The train would take even longer.

What he needed was a taxi—only of course there was no phone signal out here, and it would take him twenty minutes to run back to the house...

Heart hammering against his ribs, he squinted into the pale sunlight. He must be seeing things.

Except he wasn’t.

There really was a London black cab rumbling slowly over the cobblestones.

It stopped in front of the Rolls and he stared in shock—not at the car, but at the woman stepping into the sunlight.

‘Do you need some help?’ she asked.

Frankie was standing there, her red hair gleaming in the sunlight.

‘What are you doing here?’

He watched without blinking as she walked towards him, scared to blink in case she disappeared. His throat tightened with love and longing as she stopped in front of him.

‘Oh, you know... I was in the area.’

‘But you’ll miss your flight.’

Frankie nodded. ‘That’s the plan. Although it only really became a plan this morning, when I was on my way to the airport.’

Arlo swallowed. His mouth was dry, and he felt breathless with shock and hope. ‘I was on my way there too.’

Her face tensed. ‘To go to Svalbard?’

‘No.’ He took a step forward. ‘I’m not going to Svalbard. I was coming to find you. To stop you from leaving.’

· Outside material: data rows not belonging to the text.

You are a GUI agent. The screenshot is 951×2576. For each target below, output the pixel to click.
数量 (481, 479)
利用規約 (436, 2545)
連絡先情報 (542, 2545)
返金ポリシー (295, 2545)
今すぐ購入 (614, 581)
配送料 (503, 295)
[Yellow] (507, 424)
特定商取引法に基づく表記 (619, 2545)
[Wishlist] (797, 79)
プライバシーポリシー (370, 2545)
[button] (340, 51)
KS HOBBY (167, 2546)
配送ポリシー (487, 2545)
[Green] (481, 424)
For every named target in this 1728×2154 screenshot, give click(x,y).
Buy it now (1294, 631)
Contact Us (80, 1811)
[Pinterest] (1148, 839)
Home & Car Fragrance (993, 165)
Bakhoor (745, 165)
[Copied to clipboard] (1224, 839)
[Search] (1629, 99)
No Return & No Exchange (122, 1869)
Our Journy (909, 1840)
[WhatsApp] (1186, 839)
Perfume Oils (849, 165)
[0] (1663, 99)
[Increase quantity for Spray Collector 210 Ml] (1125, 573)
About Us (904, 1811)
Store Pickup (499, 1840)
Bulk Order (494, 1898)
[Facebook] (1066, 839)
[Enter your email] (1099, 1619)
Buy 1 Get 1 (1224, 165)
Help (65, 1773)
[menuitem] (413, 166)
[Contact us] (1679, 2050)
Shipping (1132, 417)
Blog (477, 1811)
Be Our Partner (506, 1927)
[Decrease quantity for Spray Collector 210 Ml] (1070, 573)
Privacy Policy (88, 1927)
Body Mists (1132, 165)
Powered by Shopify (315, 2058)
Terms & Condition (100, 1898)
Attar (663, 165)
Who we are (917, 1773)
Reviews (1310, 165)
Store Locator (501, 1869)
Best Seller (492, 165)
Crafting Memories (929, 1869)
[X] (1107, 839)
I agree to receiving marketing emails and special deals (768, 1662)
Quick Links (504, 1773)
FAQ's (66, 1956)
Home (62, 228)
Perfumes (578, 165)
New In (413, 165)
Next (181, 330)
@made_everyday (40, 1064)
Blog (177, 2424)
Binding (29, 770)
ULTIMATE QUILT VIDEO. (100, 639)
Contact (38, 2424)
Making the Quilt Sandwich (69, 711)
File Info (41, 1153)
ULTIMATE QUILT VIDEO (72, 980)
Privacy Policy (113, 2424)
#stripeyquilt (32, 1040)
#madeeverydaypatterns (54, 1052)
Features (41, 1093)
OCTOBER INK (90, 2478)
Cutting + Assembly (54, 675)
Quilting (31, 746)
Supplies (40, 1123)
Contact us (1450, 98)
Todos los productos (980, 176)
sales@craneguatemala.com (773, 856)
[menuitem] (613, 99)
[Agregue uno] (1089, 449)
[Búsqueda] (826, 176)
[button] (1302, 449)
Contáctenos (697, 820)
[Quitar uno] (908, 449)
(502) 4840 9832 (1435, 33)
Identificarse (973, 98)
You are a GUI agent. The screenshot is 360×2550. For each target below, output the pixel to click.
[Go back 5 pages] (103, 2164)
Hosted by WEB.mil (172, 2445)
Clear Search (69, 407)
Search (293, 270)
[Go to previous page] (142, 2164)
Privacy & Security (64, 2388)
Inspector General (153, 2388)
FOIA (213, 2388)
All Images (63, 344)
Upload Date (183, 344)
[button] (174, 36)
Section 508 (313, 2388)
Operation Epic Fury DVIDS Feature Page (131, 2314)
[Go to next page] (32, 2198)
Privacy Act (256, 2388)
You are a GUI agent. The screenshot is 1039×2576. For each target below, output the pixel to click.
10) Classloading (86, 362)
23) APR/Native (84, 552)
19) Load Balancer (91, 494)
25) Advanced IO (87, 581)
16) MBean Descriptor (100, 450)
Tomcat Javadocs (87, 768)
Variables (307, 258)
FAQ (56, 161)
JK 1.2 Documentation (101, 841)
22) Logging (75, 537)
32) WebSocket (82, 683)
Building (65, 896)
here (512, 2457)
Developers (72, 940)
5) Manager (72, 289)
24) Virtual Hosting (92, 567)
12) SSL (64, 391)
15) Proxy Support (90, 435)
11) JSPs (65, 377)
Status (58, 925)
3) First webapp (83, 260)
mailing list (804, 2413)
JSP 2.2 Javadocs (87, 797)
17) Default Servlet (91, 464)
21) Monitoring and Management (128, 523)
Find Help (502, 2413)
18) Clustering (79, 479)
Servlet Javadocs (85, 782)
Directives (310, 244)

She took a step forward too, and now he could see his love and longing reflected in her beautiful blue eyes.

‘And why do you want to stop me from leaving?’ she said shakily.

Lifting his hands, he cupped her face. ‘Because I love you and I need you. And I want to spend my life with you.’

‘You love me!’ Frankie echoed, and then she started to cry. All the way up in the taxi she had been picturing Arlo’s face, imagining what he might say, but the simple, absolute truth of his words were more than she could have wished for.

‘I want to spend my life with you too. More than anything. I love you so much.’

‘Not as much as I love you.’

His face creased and she saw that he was crying too.

‘I can’t believe that I let you go. Or that you came back—’

‘Of course I came back. Everything else in my life is optional. But you—you’re like air to me. I can’t breathe without you.’

Arlo pulled her closer, his mouth finding hers. ‘I can’t breathe without you either.’

He could hardly believe what was happening. Not just that she was here, and that she loved him and he loved her, but that love had come so simply and completely.

‘I made everything a struggle,’ he said softly. ‘I fought the past, my family, and most of all myself, because I was scared of being proved right. But I’ve never been happier to be proved wrong.’

He felt her hands slide around his body and they looked into each other’s eyes, both of them certain that here in each other’s arms they were in the right place—the only place they would ever want to be.